> [TEXT SEGMENT]
● ● ● ●

Over the course of my career, I’ve been lucky to work in the NHS as a clinician, as a freelancer in various settings including schools, universities and for NHD ; and currently as a regulatory and quality professional in the medical nutrition industry.

There have been several clinical and non-clinical colleagues and mentors who’ve supported my career journey, for which I am very grateful. As a young NHS dietitian, there were several highly experienced dietitians (plus consultants and speech and language therapists) who gave great advice and encouragement and whom I learned a lot from by engaging in MDT working and projects alongside them.

There are certainly a number of key people without whom I probably wouldn’t have made the step from the clinical setting into industry, or had the confidence or resources to develop the current phase of my career path. Whilst working in industry, I’ve had the privilege to work alongside many innovative people who are experts in product development, research, marketing, academia and policy making. All of which have added to my career development and supported me in my achievements. However, a particularly significant career development moment occurred back in my clinical years when working alongside senior dietitians who wrote for NHD provided me with the opportunity to become a writer myself, eventually leading to being the Editor a few years later.

● ● ● ●

> [PROBLEMS AND TASKS]
• a. According to the career reflection, in what role and industry does the author currently work?
• b. Reproduce the career reflection from "Over the course" up to and including "projects alongside them.".

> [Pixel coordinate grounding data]

● ● ● ●

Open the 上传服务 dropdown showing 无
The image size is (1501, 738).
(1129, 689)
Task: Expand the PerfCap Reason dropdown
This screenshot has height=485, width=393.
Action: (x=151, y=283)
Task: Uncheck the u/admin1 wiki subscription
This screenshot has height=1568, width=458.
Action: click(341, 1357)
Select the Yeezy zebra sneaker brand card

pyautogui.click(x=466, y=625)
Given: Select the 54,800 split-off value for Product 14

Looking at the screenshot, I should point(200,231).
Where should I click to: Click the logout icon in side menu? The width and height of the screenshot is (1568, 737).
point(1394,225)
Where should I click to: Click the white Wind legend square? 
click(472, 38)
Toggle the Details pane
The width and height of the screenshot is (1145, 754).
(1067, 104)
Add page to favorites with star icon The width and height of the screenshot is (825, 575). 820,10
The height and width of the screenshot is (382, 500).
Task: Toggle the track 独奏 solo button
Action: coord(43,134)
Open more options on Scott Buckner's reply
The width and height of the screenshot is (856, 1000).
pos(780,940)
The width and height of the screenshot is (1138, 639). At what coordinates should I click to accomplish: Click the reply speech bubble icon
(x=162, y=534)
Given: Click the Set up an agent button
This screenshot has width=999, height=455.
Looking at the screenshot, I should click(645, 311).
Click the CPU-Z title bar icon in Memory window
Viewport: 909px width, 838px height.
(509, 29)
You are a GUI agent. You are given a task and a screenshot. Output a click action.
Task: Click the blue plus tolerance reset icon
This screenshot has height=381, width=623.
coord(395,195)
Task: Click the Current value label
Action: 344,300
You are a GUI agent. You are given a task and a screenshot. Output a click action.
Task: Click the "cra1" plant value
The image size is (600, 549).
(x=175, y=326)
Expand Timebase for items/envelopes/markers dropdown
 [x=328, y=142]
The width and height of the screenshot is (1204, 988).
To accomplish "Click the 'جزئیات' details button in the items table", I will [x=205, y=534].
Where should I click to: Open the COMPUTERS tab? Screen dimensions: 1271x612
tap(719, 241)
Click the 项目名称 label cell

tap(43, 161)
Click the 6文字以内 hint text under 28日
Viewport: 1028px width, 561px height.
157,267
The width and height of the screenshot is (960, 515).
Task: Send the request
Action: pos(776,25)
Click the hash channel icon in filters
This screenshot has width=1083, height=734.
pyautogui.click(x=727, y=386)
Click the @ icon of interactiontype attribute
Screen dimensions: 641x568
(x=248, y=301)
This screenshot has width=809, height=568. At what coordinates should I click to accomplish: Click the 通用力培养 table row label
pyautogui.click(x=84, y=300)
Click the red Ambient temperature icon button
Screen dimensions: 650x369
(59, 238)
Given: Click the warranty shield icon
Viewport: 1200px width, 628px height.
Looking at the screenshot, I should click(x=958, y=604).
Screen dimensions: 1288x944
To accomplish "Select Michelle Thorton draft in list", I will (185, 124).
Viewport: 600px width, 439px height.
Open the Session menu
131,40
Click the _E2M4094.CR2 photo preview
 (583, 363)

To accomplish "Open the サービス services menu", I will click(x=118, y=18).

● ● ● ●

> [SOLUTIONS TO THE TASKS]
• a. As a regulatory and quality professional in the medical nutrition industry.

• b.
Over the course of my career, I’ve been lucky to work in the NHS as a clinician, as a freelancer in various settings including schools, universities and for NHD ; and currently as a regulatory and quality professional in the medical nutrition industry.

There have been several clinical and non-clinical colleagues and mentors who’ve supported my career journey, for which I am very grateful. As a young NHS dietitian, there were several highly experienced dietitians (plus consultants and speech and language therapists) who gave great advice and encouragement and whom I learned a lot from by engaging in MDT working and projects alongside them.